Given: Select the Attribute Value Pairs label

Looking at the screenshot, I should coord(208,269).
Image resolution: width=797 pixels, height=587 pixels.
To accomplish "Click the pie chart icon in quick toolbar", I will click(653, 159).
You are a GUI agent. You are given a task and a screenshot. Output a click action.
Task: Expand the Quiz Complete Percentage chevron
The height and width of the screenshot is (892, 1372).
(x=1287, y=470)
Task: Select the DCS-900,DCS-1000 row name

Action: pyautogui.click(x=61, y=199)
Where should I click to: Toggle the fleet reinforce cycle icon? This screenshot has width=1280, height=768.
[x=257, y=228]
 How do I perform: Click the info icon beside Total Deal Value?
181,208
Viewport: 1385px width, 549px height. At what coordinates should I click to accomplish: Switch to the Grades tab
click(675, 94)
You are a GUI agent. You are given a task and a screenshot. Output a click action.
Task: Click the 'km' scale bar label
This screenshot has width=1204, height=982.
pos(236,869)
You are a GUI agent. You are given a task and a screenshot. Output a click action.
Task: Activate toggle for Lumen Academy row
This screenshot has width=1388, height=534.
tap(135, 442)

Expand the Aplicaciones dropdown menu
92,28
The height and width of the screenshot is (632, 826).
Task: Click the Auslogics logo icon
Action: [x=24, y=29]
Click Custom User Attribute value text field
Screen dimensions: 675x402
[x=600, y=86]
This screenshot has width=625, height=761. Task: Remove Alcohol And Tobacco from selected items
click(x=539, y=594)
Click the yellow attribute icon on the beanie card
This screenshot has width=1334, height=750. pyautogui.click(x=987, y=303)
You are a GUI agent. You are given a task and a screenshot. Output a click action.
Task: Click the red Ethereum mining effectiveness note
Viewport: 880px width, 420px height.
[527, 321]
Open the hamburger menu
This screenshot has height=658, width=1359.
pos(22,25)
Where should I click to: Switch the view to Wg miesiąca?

Exercise prompt: Begin at the line containing "Where should I click to: Toggle" and reproduce every line through the last one in the records above, exactly.

Answer to this exercise:
Where should I click to: Toggle the fleet reinforce cycle icon? This screenshot has width=1280, height=768.
[x=257, y=228]
 How do I perform: Click the info icon beside Total Deal Value?
181,208
Viewport: 1385px width, 549px height. At what coordinates should I click to accomplish: Switch to the Grades tab
click(675, 94)
You are a GUI agent. You are given a task and a screenshot. Output a click action.
Task: Click the 'km' scale bar label
This screenshot has width=1204, height=982.
pos(236,869)
You are a GUI agent. You are given a task and a screenshot. Output a click action.
Task: Activate toggle for Lumen Academy row
This screenshot has width=1388, height=534.
tap(135, 442)

Expand the Aplicaciones dropdown menu
92,28
The height and width of the screenshot is (632, 826).
Task: Click the Auslogics logo icon
Action: [x=24, y=29]
Click Custom User Attribute value text field
Screen dimensions: 675x402
[x=600, y=86]
This screenshot has width=625, height=761. Task: Remove Alcohol And Tobacco from selected items
click(x=539, y=594)
Click the yellow attribute icon on the beanie card
This screenshot has width=1334, height=750. pyautogui.click(x=987, y=303)
You are a GUI agent. You are given a task and a screenshot. Output a click action.
Task: Click the red Ethereum mining effectiveness note
Viewport: 880px width, 420px height.
[527, 321]
Open the hamburger menu
This screenshot has height=658, width=1359.
pos(22,25)
Where should I click to: Switch the view to Wg miesiąca?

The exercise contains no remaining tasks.